*** Given data ***

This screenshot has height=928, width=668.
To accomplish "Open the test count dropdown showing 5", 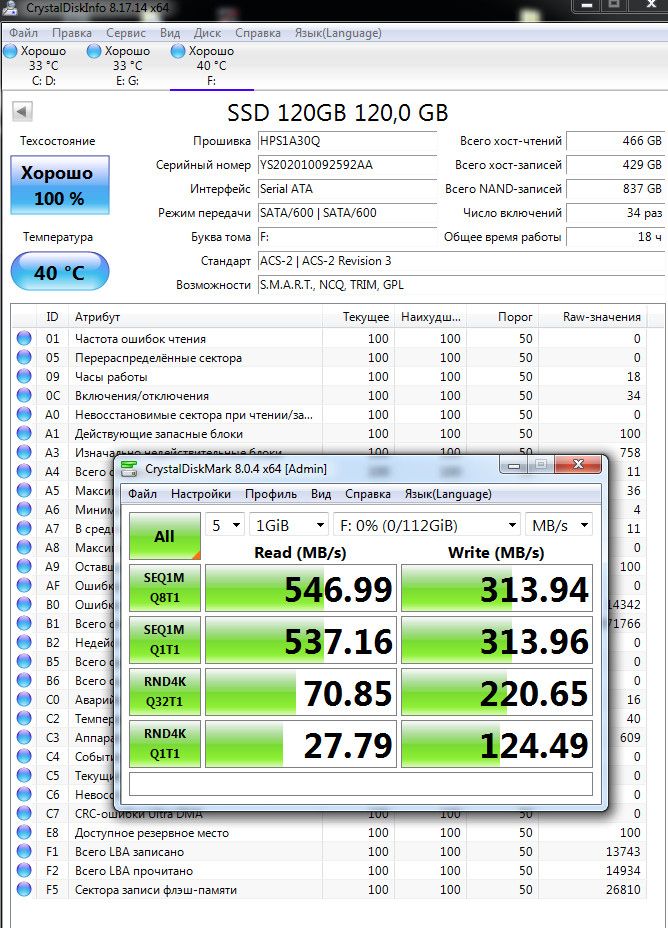I will (x=225, y=525).
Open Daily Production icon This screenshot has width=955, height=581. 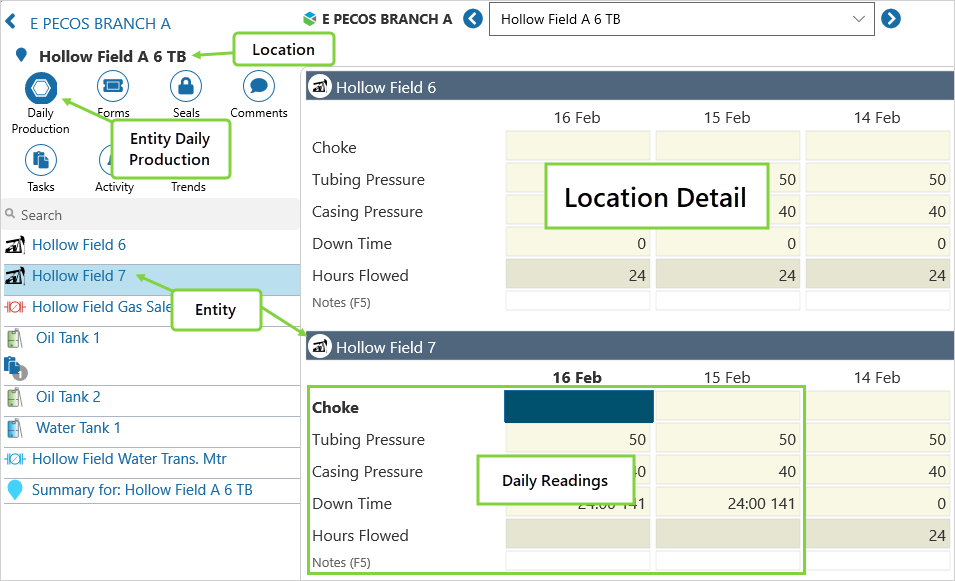(41, 88)
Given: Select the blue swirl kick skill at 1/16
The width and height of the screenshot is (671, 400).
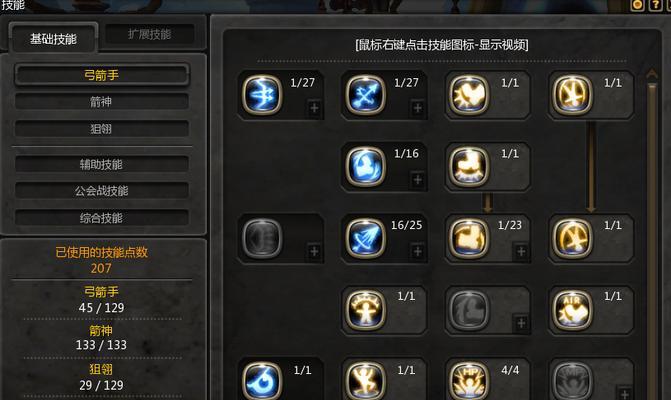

*** End of Given data ***

#### [Problem]
All lines after and including the one with "Given: Select the", through the end of the entries above, should be output exactly and by themselves. The pictures are to be left out.

#### [Final answer]
Given: Select the blue swirl kick skill at 1/16
The width and height of the screenshot is (671, 400).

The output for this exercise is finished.